### Exercise requirements
The output should be identical to the entries that follow.

### Study material
+++++

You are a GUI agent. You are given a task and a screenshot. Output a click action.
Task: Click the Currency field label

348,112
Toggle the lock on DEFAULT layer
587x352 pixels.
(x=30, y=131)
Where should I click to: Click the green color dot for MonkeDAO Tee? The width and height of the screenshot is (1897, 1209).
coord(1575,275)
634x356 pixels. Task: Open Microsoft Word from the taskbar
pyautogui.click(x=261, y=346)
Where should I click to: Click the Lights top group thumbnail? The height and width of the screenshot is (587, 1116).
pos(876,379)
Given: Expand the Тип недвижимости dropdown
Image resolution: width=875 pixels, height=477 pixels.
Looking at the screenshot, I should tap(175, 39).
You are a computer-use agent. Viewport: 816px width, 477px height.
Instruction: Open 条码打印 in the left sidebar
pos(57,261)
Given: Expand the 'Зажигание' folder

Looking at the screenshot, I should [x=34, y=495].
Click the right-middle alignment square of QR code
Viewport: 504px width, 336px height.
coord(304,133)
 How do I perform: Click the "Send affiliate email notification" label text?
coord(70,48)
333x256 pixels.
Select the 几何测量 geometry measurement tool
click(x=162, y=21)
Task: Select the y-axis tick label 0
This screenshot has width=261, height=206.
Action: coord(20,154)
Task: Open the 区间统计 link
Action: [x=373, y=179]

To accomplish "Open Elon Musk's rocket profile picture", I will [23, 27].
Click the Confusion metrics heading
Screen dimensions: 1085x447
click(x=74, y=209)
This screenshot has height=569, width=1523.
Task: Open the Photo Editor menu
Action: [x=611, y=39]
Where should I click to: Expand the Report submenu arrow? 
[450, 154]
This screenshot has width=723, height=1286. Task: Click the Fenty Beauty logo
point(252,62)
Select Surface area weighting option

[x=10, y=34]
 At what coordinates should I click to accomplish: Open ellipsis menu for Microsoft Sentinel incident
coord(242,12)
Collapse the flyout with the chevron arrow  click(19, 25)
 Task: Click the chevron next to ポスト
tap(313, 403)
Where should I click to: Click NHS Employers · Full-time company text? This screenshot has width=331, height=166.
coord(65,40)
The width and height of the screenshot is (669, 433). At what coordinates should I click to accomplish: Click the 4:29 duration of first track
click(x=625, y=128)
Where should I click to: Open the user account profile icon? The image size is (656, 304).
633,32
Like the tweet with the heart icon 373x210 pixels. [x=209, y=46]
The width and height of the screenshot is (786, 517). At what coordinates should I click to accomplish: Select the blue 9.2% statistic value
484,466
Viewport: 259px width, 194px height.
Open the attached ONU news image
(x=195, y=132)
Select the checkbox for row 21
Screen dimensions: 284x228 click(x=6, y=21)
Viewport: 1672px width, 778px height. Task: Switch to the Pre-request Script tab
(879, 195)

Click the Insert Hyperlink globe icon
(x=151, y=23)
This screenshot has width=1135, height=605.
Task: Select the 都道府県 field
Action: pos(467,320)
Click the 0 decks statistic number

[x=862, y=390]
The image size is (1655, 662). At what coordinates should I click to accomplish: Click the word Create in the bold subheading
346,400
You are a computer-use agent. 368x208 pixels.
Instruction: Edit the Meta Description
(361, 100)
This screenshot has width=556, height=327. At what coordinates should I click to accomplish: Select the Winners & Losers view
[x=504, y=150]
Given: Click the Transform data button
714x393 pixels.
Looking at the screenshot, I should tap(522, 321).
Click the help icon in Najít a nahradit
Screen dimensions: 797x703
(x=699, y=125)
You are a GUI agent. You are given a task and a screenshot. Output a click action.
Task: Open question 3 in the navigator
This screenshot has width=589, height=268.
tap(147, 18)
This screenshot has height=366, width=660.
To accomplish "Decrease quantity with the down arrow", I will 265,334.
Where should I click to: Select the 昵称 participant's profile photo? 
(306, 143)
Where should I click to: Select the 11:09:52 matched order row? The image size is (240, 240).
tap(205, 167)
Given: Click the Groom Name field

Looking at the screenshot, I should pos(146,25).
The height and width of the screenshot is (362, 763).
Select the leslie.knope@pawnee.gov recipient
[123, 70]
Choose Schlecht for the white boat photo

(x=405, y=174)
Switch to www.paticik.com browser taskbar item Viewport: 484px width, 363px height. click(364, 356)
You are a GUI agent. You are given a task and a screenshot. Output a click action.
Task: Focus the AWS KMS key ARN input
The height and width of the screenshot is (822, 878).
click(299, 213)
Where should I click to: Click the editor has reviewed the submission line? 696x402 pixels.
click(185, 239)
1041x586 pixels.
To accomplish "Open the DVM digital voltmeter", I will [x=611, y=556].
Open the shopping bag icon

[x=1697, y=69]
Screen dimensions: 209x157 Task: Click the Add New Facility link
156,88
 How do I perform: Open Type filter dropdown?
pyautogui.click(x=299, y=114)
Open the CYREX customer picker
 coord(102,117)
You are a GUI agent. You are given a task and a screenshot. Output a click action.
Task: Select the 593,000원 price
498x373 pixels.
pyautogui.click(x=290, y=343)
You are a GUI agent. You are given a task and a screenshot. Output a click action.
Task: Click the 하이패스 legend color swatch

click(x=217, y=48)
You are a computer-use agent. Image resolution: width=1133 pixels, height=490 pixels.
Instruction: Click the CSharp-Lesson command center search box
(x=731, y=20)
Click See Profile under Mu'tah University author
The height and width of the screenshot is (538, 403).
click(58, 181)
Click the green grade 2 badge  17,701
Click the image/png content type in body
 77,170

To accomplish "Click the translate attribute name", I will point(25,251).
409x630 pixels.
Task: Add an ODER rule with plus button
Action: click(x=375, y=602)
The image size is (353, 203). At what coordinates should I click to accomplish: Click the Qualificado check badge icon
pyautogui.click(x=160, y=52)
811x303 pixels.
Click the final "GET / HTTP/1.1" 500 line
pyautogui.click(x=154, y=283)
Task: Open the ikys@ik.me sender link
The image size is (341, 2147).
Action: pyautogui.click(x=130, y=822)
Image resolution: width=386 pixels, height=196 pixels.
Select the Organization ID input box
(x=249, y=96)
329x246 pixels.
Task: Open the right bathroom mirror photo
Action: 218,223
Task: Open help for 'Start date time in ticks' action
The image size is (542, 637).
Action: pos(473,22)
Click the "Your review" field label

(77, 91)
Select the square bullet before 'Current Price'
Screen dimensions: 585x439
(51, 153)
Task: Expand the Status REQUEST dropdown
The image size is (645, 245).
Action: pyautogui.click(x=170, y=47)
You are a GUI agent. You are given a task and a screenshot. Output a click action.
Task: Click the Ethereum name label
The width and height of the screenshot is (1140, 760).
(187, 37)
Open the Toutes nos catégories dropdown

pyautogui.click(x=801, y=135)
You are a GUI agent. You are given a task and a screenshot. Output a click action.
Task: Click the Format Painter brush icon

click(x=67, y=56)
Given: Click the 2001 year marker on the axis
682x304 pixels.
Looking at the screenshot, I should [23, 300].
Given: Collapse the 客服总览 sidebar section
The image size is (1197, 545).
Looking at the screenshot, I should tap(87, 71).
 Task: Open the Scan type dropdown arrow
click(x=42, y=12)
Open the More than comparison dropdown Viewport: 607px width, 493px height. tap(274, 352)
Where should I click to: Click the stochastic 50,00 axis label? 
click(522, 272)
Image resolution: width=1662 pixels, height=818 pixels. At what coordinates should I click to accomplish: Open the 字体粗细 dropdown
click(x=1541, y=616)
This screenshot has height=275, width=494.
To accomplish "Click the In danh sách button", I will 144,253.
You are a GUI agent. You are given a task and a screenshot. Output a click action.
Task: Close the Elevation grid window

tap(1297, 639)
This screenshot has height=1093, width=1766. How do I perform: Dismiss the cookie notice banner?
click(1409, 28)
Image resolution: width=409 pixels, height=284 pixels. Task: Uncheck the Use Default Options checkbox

+++++

### Exercise answer
You are a GUI agent. You are given a task and a screenshot. Output a click action.
Task: Click the Currency field label

348,112
Toggle the lock on DEFAULT layer
587x352 pixels.
(x=30, y=131)
Where should I click to: Click the green color dot for MonkeDAO Tee? The width and height of the screenshot is (1897, 1209).
coord(1575,275)
634x356 pixels. Task: Open Microsoft Word from the taskbar
pyautogui.click(x=261, y=346)
Where should I click to: Click the Lights top group thumbnail? The height and width of the screenshot is (587, 1116).
pos(876,379)
Given: Expand the Тип недвижимости dropdown
Image resolution: width=875 pixels, height=477 pixels.
Looking at the screenshot, I should tap(175, 39).
You are a computer-use agent. Viewport: 816px width, 477px height.
Instruction: Open 条码打印 in the left sidebar
pos(57,261)
Given: Expand the 'Зажигание' folder

Looking at the screenshot, I should [x=34, y=495].
Click the right-middle alignment square of QR code
Viewport: 504px width, 336px height.
coord(304,133)
 How do I perform: Click the "Send affiliate email notification" label text?
coord(70,48)
333x256 pixels.
Select the 几何测量 geometry measurement tool
click(x=162, y=21)
Task: Select the y-axis tick label 0
This screenshot has width=261, height=206.
Action: coord(20,154)
Task: Open the 区间统计 link
Action: [x=373, y=179]

To accomplish "Open Elon Musk's rocket profile picture", I will [23, 27].
Click the Confusion metrics heading
Screen dimensions: 1085x447
click(x=74, y=209)
This screenshot has height=569, width=1523.
Task: Open the Photo Editor menu
Action: [x=611, y=39]
Where should I click to: Expand the Report submenu arrow? 
[450, 154]
This screenshot has width=723, height=1286. Task: Click the Fenty Beauty logo
point(252,62)
Select Surface area weighting option

[x=10, y=34]
 At what coordinates should I click to accomplish: Open ellipsis menu for Microsoft Sentinel incident
coord(242,12)
Collapse the flyout with the chevron arrow  click(19, 25)
 Task: Click the chevron next to ポスト
tap(313, 403)
Where should I click to: Click NHS Employers · Full-time company text? This screenshot has width=331, height=166.
coord(65,40)
The width and height of the screenshot is (669, 433). At what coordinates should I click to accomplish: Click the 4:29 duration of first track
click(x=625, y=128)
Where should I click to: Open the user account profile icon? The image size is (656, 304).
633,32
Like the tweet with the heart icon 373x210 pixels. [x=209, y=46]
The width and height of the screenshot is (786, 517). At what coordinates should I click to accomplish: Select the blue 9.2% statistic value
484,466
Viewport: 259px width, 194px height.
Open the attached ONU news image
(x=195, y=132)
Select the checkbox for row 21
Screen dimensions: 284x228 click(x=6, y=21)
Viewport: 1672px width, 778px height. Task: Switch to the Pre-request Script tab
(879, 195)

Click the Insert Hyperlink globe icon
(x=151, y=23)
This screenshot has width=1135, height=605.
Task: Select the 都道府県 field
Action: pos(467,320)
Click the 0 decks statistic number

[x=862, y=390]
The image size is (1655, 662). At what coordinates should I click to accomplish: Click the word Create in the bold subheading
346,400
You are a computer-use agent. 368x208 pixels.
Instruction: Edit the Meta Description
(361, 100)
This screenshot has width=556, height=327. At what coordinates should I click to accomplish: Select the Winners & Losers view
[x=504, y=150]
Given: Click the Transform data button
714x393 pixels.
Looking at the screenshot, I should tap(522, 321).
Click the help icon in Najít a nahradit
Screen dimensions: 797x703
(x=699, y=125)
You are a GUI agent. You are given a task and a screenshot. Output a click action.
Task: Open question 3 in the navigator
This screenshot has width=589, height=268.
tap(147, 18)
This screenshot has height=366, width=660.
To accomplish "Decrease quantity with the down arrow", I will 265,334.
Where should I click to: Select the 昵称 participant's profile photo? 
(306, 143)
Where should I click to: Select the 11:09:52 matched order row? The image size is (240, 240).
tap(205, 167)
Given: Click the Groom Name field

Looking at the screenshot, I should pos(146,25).
The height and width of the screenshot is (362, 763).
Select the leslie.knope@pawnee.gov recipient
[123, 70]
Choose Schlecht for the white boat photo

(x=405, y=174)
Switch to www.paticik.com browser taskbar item Viewport: 484px width, 363px height. click(364, 356)
You are a GUI agent. You are given a task and a screenshot. Output a click action.
Task: Focus the AWS KMS key ARN input
The height and width of the screenshot is (822, 878).
click(299, 213)
Where should I click to: Click the editor has reviewed the submission line? 696x402 pixels.
click(185, 239)
1041x586 pixels.
To accomplish "Open the DVM digital voltmeter", I will [x=611, y=556].
Open the shopping bag icon

[x=1697, y=69]
Screen dimensions: 209x157 Task: Click the Add New Facility link
156,88
 How do I perform: Open Type filter dropdown?
pyautogui.click(x=299, y=114)
Open the CYREX customer picker
 coord(102,117)
You are a GUI agent. You are given a task and a screenshot. Output a click action.
Task: Select the 593,000원 price
498x373 pixels.
pyautogui.click(x=290, y=343)
You are a GUI agent. You are given a task and a screenshot. Output a click action.
Task: Click the 하이패스 legend color swatch

click(x=217, y=48)
You are a computer-use agent. Image resolution: width=1133 pixels, height=490 pixels.
Instruction: Click the CSharp-Lesson command center search box
(x=731, y=20)
Click See Profile under Mu'tah University author
The height and width of the screenshot is (538, 403).
click(58, 181)
Click the green grade 2 badge  17,701
Click the image/png content type in body
 77,170

To accomplish "Click the translate attribute name", I will point(25,251).
409x630 pixels.
Task: Add an ODER rule with plus button
Action: click(x=375, y=602)
The image size is (353, 203). At what coordinates should I click to accomplish: Click the Qualificado check badge icon
pyautogui.click(x=160, y=52)
811x303 pixels.
Click the final "GET / HTTP/1.1" 500 line
pyautogui.click(x=154, y=283)
Task: Open the ikys@ik.me sender link
The image size is (341, 2147).
Action: pyautogui.click(x=130, y=822)
Image resolution: width=386 pixels, height=196 pixels.
Select the Organization ID input box
(x=249, y=96)
329x246 pixels.
Task: Open the right bathroom mirror photo
Action: 218,223
Task: Open help for 'Start date time in ticks' action
The image size is (542, 637).
Action: pos(473,22)
Click the "Your review" field label

(77, 91)
Select the square bullet before 'Current Price'
Screen dimensions: 585x439
(51, 153)
Task: Expand the Status REQUEST dropdown
The image size is (645, 245).
Action: pyautogui.click(x=170, y=47)
You are a GUI agent. You are given a task and a screenshot. Output a click action.
Task: Click the Ethereum name label
The width and height of the screenshot is (1140, 760).
(187, 37)
Open the Toutes nos catégories dropdown

pyautogui.click(x=801, y=135)
You are a GUI agent. You are given a task and a screenshot. Output a click action.
Task: Click the Format Painter brush icon

click(x=67, y=56)
Given: Click the 2001 year marker on the axis
682x304 pixels.
Looking at the screenshot, I should [23, 300].
Given: Collapse the 客服总览 sidebar section
The image size is (1197, 545).
Looking at the screenshot, I should tap(87, 71).
 Task: Open the Scan type dropdown arrow
click(x=42, y=12)
Open the More than comparison dropdown Viewport: 607px width, 493px height. tap(274, 352)
Where should I click to: Click the stochastic 50,00 axis label? 
click(522, 272)
Image resolution: width=1662 pixels, height=818 pixels. At what coordinates should I click to accomplish: Open the 字体粗细 dropdown
click(x=1541, y=616)
This screenshot has height=275, width=494.
To accomplish "Click the In danh sách button", I will 144,253.
You are a GUI agent. You are given a task and a screenshot. Output a click action.
Task: Close the Elevation grid window

tap(1297, 639)
This screenshot has height=1093, width=1766. How do I perform: Dismiss the cookie notice banner?
click(1409, 28)
Image resolution: width=409 pixels, height=284 pixels. Task: Uncheck the Use Default Options checkbox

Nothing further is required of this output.